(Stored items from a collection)
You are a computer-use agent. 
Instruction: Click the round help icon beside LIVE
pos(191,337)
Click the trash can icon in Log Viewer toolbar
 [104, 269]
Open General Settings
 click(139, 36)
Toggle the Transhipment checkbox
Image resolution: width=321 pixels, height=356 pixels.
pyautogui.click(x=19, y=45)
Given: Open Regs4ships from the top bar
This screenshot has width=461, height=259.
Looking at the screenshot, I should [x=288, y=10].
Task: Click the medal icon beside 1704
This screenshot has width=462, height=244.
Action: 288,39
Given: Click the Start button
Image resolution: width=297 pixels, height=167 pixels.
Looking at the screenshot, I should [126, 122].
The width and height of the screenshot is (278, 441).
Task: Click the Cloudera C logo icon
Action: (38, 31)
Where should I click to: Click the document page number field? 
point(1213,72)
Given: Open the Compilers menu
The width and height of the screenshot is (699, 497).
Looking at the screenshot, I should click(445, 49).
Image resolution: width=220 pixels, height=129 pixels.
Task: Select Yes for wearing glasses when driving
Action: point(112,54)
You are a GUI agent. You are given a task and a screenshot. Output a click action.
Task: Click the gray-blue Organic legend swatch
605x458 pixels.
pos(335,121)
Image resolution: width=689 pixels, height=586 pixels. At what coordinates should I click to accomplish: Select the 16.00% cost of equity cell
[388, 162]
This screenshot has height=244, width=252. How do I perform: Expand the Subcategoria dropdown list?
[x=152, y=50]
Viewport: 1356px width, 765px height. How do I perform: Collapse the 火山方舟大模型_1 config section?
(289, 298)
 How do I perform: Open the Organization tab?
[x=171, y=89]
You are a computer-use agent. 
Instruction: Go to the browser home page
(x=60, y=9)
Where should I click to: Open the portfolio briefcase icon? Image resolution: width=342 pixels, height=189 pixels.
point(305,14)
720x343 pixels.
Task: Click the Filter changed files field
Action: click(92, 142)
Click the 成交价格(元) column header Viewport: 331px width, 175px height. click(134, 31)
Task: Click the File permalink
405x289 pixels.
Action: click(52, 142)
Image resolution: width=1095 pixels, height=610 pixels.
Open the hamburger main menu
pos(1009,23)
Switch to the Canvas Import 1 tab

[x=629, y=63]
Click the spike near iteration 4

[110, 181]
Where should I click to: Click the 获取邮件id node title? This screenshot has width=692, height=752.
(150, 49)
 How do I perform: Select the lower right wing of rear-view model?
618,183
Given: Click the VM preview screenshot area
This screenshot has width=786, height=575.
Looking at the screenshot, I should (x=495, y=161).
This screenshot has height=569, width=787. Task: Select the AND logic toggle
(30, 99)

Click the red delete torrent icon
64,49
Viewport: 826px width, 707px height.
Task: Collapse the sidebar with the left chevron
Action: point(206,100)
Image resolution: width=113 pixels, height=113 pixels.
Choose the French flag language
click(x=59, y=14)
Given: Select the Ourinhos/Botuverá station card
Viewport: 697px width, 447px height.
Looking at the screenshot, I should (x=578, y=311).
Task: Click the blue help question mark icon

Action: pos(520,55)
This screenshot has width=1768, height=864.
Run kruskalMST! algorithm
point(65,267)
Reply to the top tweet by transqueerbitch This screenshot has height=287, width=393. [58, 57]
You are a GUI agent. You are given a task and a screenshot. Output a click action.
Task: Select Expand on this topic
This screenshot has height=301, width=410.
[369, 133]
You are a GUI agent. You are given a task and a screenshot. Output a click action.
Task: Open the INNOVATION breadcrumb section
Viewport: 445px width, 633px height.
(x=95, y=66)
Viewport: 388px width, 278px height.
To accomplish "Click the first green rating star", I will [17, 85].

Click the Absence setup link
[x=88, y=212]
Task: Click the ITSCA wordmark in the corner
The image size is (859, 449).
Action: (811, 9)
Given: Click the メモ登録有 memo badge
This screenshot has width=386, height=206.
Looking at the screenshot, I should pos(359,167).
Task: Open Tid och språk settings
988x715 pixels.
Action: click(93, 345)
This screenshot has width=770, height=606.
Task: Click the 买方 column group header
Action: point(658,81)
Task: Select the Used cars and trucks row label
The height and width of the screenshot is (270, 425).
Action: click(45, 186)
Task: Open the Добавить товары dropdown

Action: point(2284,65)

■ **Short exercise**:
Can you rewrite the stretch of entries from the line containing "Reply to the" through the line containing "(x=95, y=66)", requests included, rescaling every coordinate in the answers by 0.65 and rounding to whole numbers with halves rounded up? Return only those lines.

■ **Answer in full**:
Reply to the top tweet by transqueerbitch This screenshot has height=287, width=393. [38, 37]
You are a GUI agent. You are given a task and a screenshot. Output a click action.
Task: Select Expand on this topic
This screenshot has height=301, width=410.
[240, 86]
You are a GUI agent. You are given a task and a screenshot. Output a click action.
Task: Open the INNOVATION breadcrumb section
Viewport: 445px width, 633px height.
(x=62, y=43)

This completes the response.